> _Text section_
——————

# Lost and confused.



## theruiner (Nov 28, 2014)

This has been probably the worst year of my life. It actually started in 2013. I have been married for 5 years. We have 2 children of our own, and she has a daughter from a previous relationship. I consider my step daughter, my first child. Once I met her she changed my life for the better. She has been in my life since she was 3. She is now 8. 
We moved to another state and her bio dad lied to us and said we could move her with us. After we left her home state he changed his mind. My wife and him went through a costly custody battle and she lost. We set up a somewhat regular visitation schedule. 
Since we moved my wife and I had our 2 children. Money got tight and as of summer 2013 and she was unable to visit. Since the summer my wife basically gave up all communication with my step daughter. She felt it was better to not talk to her, instead of telling the truth about not being able to visit. I have not talked or seen her in over a year.
March of this year my wife attempted suicide in our home. She took a ton of pills and lied in a bathtub, in hopes of never waking. My to young children were in there beds in the rooms next door. I was sleeping in our bed. She came in kissed me and asked me to take care of our babies. Something woke me up and told me to check on her. I broke down the door pulled my wife's limp body from the tub and did everything to keep her conscious. I saw all the pill bottles called 911 and held her helplessly as she slipped away. As she stopped breathing in my arms, I still felt her heart beat. 
Just then firemen showed up and took over. The babies never woke, somehow. They took her to the hospital, and I followed. Her brother lives with us and called her dad to take care of the kids.
I sat in the trauma room watching as 6 nurses and doctors tried to save her life. She was finally stable, with no promise of normal brain activity ever again. Somehow she made a full recovery. Although, she hated me for saving her. She was taken to a mental hospital for about a week before she was released. Three weeks later to the day, she disappeared with my car and cash,called and said good bye. She went to a hotel room to attempt suicide again. I got in touch with the police who after a few hours found her. And got her to another hospital. I arrived to meet the officer who found her and he told me all the terrible details. I was let into the room where she was treated. It look like a battle took place. Again after she came to and somehow recovered a second time. From a major overdose of hardcore medication, she was mad I saved her once again. Threatening to do it again. 
She went to the mental hospital again. Although this time she meet another man. Once she was relesed and back home with the kids and I. She cheated on me with this other patient. 
Her phone was left on in bed while she was sleeping.( I work in the middle of the night.) I went to shut off her phone and found pictures of the two of them kissing and texts saying I love and miss you. I told her to leave our home. She moved in with this guy claiming she ad no where to go. 
I was filing for divorce, when she called and asked to work on things. Telling me her actions had to do with drug use and wanting to feel loved.
I admit I wasn't always perfect. But it was tough working a weird shift and having 2 kids 13 months apart. There was alot of stress and fights. But I thought we at least had love.
I took her back and promised to try to make it work. 
Since she has been back she has contacted the guy she cheated on me with. Called one of her ex boyfriends. And had 3 different relapses with pills. And she has told me she's not sure if she wants to give up drugs all together.

——————

> _Information shown_
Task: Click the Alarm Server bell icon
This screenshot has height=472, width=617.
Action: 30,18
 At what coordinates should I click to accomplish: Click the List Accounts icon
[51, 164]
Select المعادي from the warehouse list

——————

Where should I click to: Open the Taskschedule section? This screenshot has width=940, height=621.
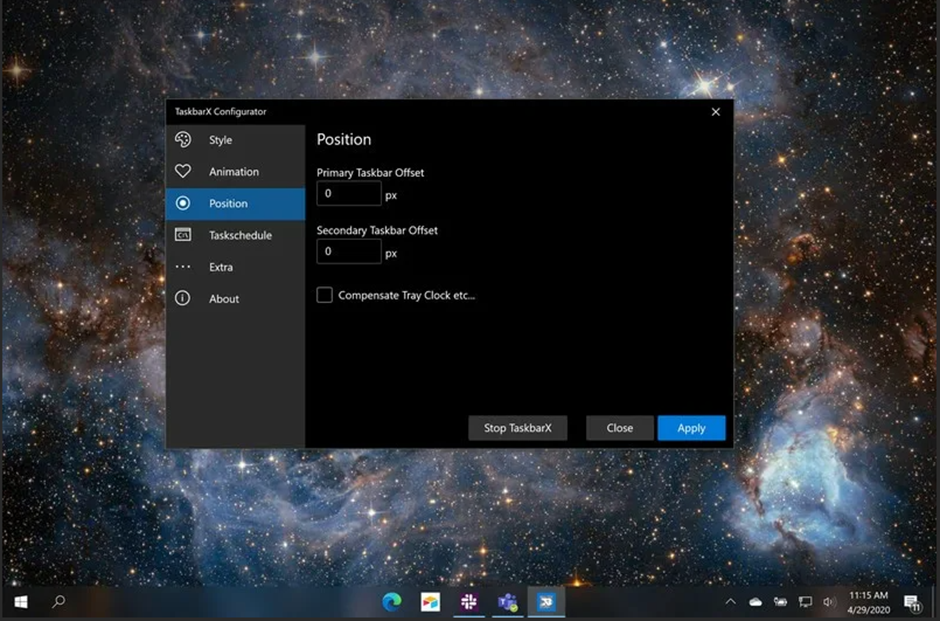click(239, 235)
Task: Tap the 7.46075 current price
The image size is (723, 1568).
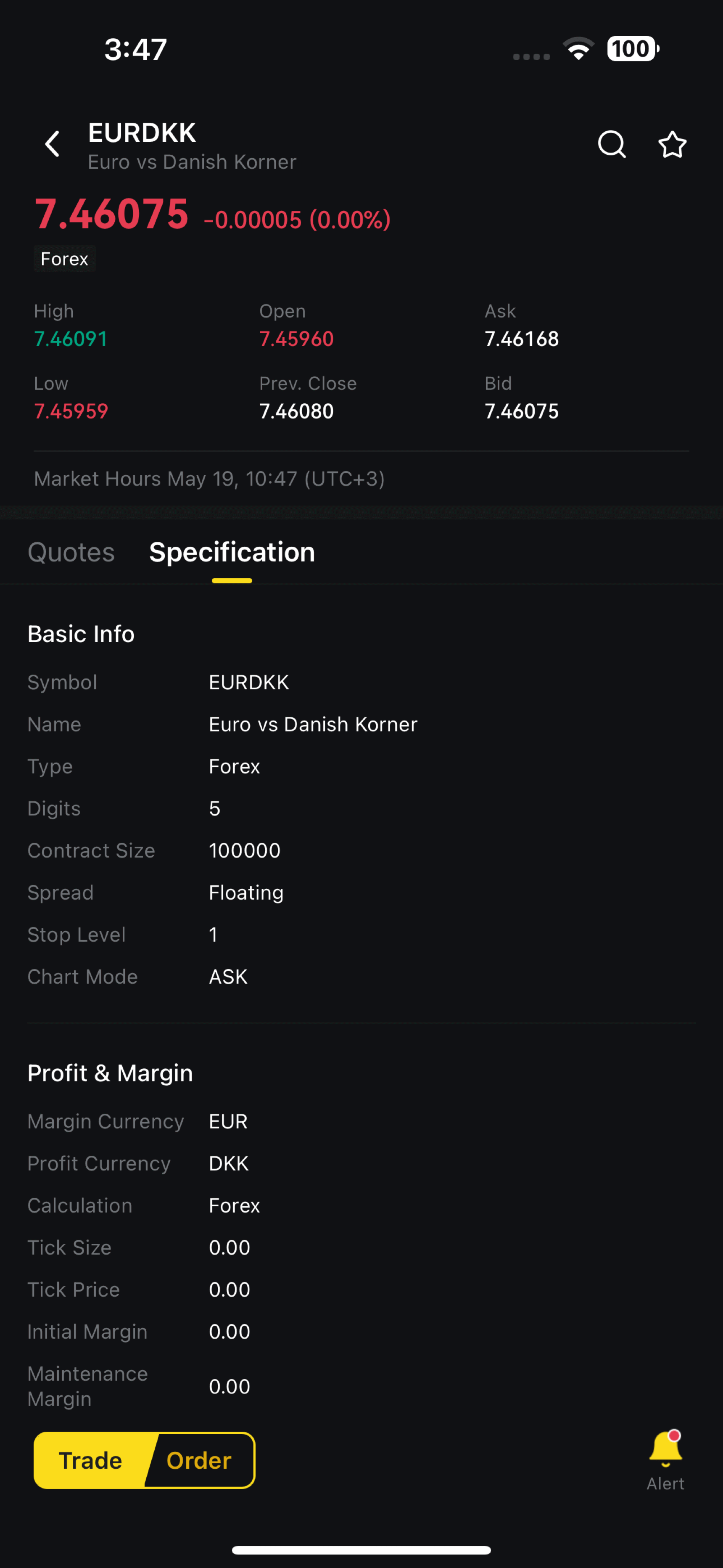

——————

> _Problems to solve_
• a. In the forum post about the writer's marriage, take the part starting with "She went to the" and going on through "make it work.", and switch "kids" to "children".
• b. Proceed with the forum post about the writer's marriage from the point where it stops.
The lines have nothing to do with any of this.

> _Answers to this exercise_
• a.
She went to the mental hospital again. Although this time she meet another man. Once she was relesed and back home with the children and I. She cheated on me with this other patient. 
Her phone was left on in bed while she was sleeping.( I work in the middle of the night.) I went to shut off her phone and found pictures of the two of them kissing and texts saying I love and miss you. I told her to leave our home. She moved in with this guy claiming she ad no where to go. 
I was filing for divorce, when she called and asked to work on things. Telling me her actions had to do with drug use and wanting to feel loved.
I admit I wasn't always perfect. But it was tough working a weird shift and having 2 children 13 months apart. There was alot of stress and fights. But I thought we at least had love.
I took her back and promised to try to make it work.

• b.
My heart and trust I feel are broken beyond repair. I honestly don't know if I can continue this marriage. Especially without trust. She does not take care of the home at all,and barely watches the kids. Time and time again I come home after a 12 hour day. To a terribly dirty home. And my 2 and 3 year old doing what seems like what ever they want. No matter how much I talk to her, it doesn't seem to matter. I guess I am reaching out to other men for any advice in this situation. Thank you in advance, Eric


----------



## EleGirl (Dec 3, 2011)

I'm sorry to hear of the hell you are being put through.

Ok, I'm not a guy. But I'll tell you what all, or the vast majority or all, of the men here will tell you. 

Is your wife's drug us prescription drugs from a doctor or is she doing drugs illegally?

Unless your wife is willing to start putting in 100% effort to be a good wife and mother, stop the drug use, stop with other men and work with every bit of her being to fix herself and your marriage, this is a lost cause.

I since, from what you have said, I don't think our wife wants to or can do this my advice is to end your marriage. The way she has been behaving is a danger to your children.

Before you do anything you need to see an attorney and find out what you have to do to get 100% custody of your children and allow only supervised visitation.


----------



## thatbpguy (Dec 24, 2012)

First, you have to protect your kids. Whatever it may take as if she is capable of taking her life, she is capable of taking theirs. 

Second, see if you can have her committed for 30 days. She is clearly suffering from some major disorder and perhaps she can be medicated and get things under control. Or maybe she can be placed in a halfway house...


----------



## Forest (Mar 29, 2014)

You've got a tough position to deal with. Its unfair, but its yours. Realize that first.

This woman is a mess. She's going to hate you regardless of what you do. She can hate you low and long, (you let things slide)or hot and fast.(you act, and have her hospitalized) Both equally bad. The major difference is one better protects your kids, and is at least trying to address the issue.

Call your local mental health association, and see it they can put you in touch with someone at the DAs office, or equivalent that handles such things.

Enlist the biggest army of friends and family you can to help.

These problems are of her making, you can't be left holding the bag.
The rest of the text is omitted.